Еще на одном комментарии Шестова к «Запискам» стоит остановиться. Шестов отмечает, что подпольный человек ратует не только за своеволие, но и за страдание. «Человек любит страдание» — эту парадоксальную истину открыло ему второе зрение. Но разум требует объяснения, и Шестов его дает. «Страдание должно что-нибудь дать, если хочет, чтобы его любили… Что-то покупается страданием, что-то такое, что для всемства имеет ценность». И в данном случае, считает Шестов, это право судить. От себя хочу заметить, что в самых разных религиях Запада и Востока по поводу физических страданий существует удивительное единодушие. Считается, что они способны сообщить тем, кто сознательно себя им подвергает, сверхъестественные права и возможности, как бы вызывая их перерождение при жизни. На Руси хлыстовцы, столпники, молчальники (о прочих не стану упоминать, чтобы не слишком отдаляться от выбранной темы) намеренно принимали и исполняли неслыханные, жесточайшие обеты. О духовном перерождении Достоевский подробно говорит в других повестях и романах. Шестов сокрушается, что богоискателя Кириллова в «Бесах» автор доводит до самоубийства — сектанты об этом не помышляли. По его мнению, это — умышленная неправильность, так как иначе Достоевскому пришлось бы делать такое же примечание, какое он сделал к «Запискам из подполья», открещиваясь от взглядов своего героя. Шестов считает, что страдальцы покупают себе такой ценой второе зрение. Он уверен, что Достоевский, получив новое зрение, получил право судить. По мнению Шестова, писатель считал его своим верховным правом и, более того, своим жизненным призванием, хотя порой и ощущал его мучительное бремя.

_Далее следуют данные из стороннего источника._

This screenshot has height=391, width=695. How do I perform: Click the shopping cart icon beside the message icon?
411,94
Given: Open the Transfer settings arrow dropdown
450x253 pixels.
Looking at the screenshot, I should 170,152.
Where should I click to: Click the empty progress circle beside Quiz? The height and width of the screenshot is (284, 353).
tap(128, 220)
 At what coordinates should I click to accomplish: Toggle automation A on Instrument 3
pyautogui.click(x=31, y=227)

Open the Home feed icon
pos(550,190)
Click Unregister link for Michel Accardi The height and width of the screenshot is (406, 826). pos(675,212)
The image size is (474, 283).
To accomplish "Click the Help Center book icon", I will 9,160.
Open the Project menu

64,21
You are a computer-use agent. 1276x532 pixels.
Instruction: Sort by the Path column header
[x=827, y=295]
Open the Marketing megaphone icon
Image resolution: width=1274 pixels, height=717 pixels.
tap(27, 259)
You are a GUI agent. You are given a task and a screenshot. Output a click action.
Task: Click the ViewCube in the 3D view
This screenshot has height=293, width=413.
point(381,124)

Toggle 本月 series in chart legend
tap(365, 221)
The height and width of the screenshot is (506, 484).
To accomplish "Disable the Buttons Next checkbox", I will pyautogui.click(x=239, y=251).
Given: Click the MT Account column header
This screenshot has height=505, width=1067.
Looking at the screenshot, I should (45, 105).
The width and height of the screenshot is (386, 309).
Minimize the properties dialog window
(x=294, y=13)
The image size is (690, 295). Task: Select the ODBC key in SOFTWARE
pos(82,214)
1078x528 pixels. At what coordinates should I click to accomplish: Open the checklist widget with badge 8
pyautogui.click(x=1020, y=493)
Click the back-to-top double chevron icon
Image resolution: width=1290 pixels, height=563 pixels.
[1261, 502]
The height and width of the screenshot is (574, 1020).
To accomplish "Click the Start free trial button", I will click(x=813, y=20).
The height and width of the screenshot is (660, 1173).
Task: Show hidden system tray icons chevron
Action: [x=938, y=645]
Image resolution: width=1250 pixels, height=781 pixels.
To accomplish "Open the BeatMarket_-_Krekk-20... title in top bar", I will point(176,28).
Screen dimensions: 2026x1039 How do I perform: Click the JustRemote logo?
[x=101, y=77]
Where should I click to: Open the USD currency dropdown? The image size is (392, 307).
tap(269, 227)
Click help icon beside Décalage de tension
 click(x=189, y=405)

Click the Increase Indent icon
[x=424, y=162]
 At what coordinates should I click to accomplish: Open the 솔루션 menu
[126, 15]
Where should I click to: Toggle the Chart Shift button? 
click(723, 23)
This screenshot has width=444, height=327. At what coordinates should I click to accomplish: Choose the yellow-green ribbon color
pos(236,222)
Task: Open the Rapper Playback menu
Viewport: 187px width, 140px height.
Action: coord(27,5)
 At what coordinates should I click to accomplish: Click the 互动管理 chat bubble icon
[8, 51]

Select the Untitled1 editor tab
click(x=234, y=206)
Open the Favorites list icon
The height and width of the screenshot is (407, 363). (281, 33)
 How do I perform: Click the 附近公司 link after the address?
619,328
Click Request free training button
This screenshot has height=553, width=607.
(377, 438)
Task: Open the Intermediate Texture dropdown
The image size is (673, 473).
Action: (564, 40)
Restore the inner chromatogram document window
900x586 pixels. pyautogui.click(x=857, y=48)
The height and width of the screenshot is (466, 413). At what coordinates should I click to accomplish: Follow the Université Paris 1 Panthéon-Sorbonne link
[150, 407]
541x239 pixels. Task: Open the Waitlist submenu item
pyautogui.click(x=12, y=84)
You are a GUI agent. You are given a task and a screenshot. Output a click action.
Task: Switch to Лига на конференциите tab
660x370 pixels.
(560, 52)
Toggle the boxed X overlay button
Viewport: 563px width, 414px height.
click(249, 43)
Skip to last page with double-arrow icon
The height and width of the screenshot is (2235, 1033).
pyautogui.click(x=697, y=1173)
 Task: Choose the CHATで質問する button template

Я же предлагаю задуматься, почему Достоевский отдал выстраданное им право судить, а также как бы с позиции силы отстаивать свои доводы против «дважды два — четыре» и в пользу своеволия откровенному антигерою, человеку хоть и умному, но глубоко аморальному? Мне как читателю вообще не отделаться от подозрения, что вся философия автора записок, его отстаивание своеволия и борьба со всемством нужны ему, чтобы оправдать всю пустоту своей жизни, а также мерзость намерений и поступков, которые он живописует с каким-то душевным эксгибиционизмом.

Мне кажется, что в этом случае тоже имела место «умышленная неправильность». Ею Достоевский хотел внушить читателю подозрение в праве суда над всемством. Ибо — «А судьи кто?». Разве это не такой же не имеющий ответа вопрос, как «Кто виноват?» и «Что делать?»

Так при чем тут сумка Манука, спросите вы, имея на то все основания. Отвечу со всей прямотой: ее нет в лаборатории Достоевского, а тем более в подполье его героя. Да и если бы она случайно попала ему в руки, то ничем бы не помогла. Ведь по моей субъективной воле, о которой я заранее открыто заявила, сумка становится волшебной в руках только людей с развитой личностью. А герой Достоевского, хоть и считает себя индивидуальностью, на деле представляет собой личность глубоко ущербную. Не умея ни любить, ни сочувствовать, он до человека не дорос, на какие бы котурны Шестов его ни возносил.